From: Paul E. McKenney
Date: Wed Jun 23 2021 - 11:39:08 EST


On Wed, Jun 23, 2021 at 09:27:11AM +0530, Neeraj Upadhyay wrote:
> On 6/23/2021 5:16 AM, Paul E. McKenney wrote:
> > On Wed, Jun 23, 2021 at 12:38:09AM +0530, Neeraj Upadhyay wrote:
> > > On 6/22/2021 11:28 PM, Paul E. McKenney wrote:
> > > > On Tue, Jun 22, 2021 at 05:35:21PM +0530, Neeraj Upadhyay wrote:
> > > > > In addition to irq and softirq state, check rcu_bh_lock_map
> > > > > state, to decide whether RCU bh lock is held.
> > > > >
> > > > > Signed-off-by: Neeraj Upadhyay <neeraju@xxxxxxxxxxxxxx>
> > > >
> > > > My initial reaction was that "in_softirq() || irqs_disabled()" covers
> > > > it because rcu_read_lock_bh() disables BH. But you are right that it
> > > > does seem a bit silly to ignore lockdep.
> > > >
> > > > So would it also make sense to have a WARN_ON_ONCE() if lockdep claims
> > > > we are under rcu_read_lock_bh() protection, but "in_softirq() ||
> > > > irqs_disabled()" think otherwise?
> > >
> > > After thinking more on this, looks like one intention of not
> > > having lockdep check here was to catch scenarios where some code enables bh
> > > after doing rcu_read_lock_bh(), as is mentioned in the comment above
> > > rcu_read_lock_bh_held():
> > >
> > > Note that if someone uses
> > > rcu_read_lock_bh(), but then later enables BH, lockdep (if enabled)
> > > will show the situation.

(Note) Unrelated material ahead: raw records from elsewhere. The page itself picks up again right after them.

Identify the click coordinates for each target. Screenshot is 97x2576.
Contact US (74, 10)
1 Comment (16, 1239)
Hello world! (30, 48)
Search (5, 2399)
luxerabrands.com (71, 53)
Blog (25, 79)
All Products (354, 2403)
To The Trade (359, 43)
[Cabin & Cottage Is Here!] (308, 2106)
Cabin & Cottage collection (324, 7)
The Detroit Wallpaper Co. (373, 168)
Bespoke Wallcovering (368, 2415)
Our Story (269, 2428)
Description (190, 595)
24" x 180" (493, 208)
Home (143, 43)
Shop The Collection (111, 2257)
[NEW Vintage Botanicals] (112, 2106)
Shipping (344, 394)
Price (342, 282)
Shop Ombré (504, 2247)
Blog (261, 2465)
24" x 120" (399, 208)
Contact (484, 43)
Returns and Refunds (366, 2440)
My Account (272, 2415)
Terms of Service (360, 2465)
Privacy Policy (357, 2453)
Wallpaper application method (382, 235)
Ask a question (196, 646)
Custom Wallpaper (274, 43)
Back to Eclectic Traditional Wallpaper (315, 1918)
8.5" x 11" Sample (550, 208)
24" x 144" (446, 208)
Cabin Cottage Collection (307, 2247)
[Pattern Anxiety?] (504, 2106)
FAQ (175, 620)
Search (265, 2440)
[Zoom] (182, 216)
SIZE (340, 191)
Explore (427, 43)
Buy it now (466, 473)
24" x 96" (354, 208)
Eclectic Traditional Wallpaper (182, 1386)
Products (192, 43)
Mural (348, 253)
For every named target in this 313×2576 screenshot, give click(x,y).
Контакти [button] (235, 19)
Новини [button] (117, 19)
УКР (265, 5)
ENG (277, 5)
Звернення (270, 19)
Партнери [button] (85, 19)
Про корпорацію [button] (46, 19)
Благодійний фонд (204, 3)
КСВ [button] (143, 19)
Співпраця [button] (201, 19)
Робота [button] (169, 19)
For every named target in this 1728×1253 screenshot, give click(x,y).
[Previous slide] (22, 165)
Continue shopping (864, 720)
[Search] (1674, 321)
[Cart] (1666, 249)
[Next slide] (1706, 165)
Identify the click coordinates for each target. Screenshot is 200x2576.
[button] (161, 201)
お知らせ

This is useful for debug checks in functions
> > > that require that they be called within an RCU read-side critical
> > > section.
> > >
> > > Client users seem to be doing lockdep checks on returned value:
> > > drivers/net/wireguard/peer.c
> > > RCU_LOCKDEP_WARN(!rcu_read_lock_bh_held(),
> > >
> > > Similarly, any rcu_dereference_check(..., rcu_read_lock_bh_held()) usage
> > > also triggers warning, if bh is enabled, inside rcu_read_lock_bh()
> > > section.
> > >
> > > So, using 'in_softirq() || irqs_disabled()' condition looks to be sufficient
> > > condition, to mark all read lock bh regions and adding '||
> > > lock_is_held(&rcu_bh_lock_map)' to this condition does not seem to fit
> > > well with the RCU_LOCKDEP_WARN(!rcu_read_lock_bh_held()) and
> > > rcu_dereference_check(..., rcu_read_lock_bh_held()) calls, if we hit
> > > the scenario, where bh lockmap state (shows bh lock acquired) conflicts with
> > > the softirq/irq state .
> >
> > That makes sense to me!
> >
> > But should there be checks somewhere for something like
> > "lock_is_held(&rcu_bh_lock_map) && !in_softirq() && !irqs_disabled()"?
> >
> > Thanx, Paul
> >
>
> I think this check is good to have inside rcu_read_lock_bh_held(), to
> highlight this scenario explicitly; I am thinking, if it makes sense to
> have lock_is_held(&rcu_bh_lock_map) check in rcu_softirq_qs() ?
>
> Also, I think this check is more important for rcu_read_lock_sched_held(),
> where lockdep state is used as a sufficient condition, for marking a RCU
> sched region. One more api is rcu_read_lock_any_held(), where we can
> warn on conflicting cases.
>
> int rcu_read_lock_sched_held(void)
> {
> bool ret;
>
> if (rcu_read_lock_held_common(&ret))
> return ret;
> return lock_is_held(&rcu_sched_lock_map) || !preemptible();
> }

Another option would be to check lock_is_held(&rcu_sched_lock_map)
anywhere preemption is enabled and lock_is_held(&rcu_bh_lock_map)
anywhere BH is enabled. This would (in theory, anyway) catch more bugs.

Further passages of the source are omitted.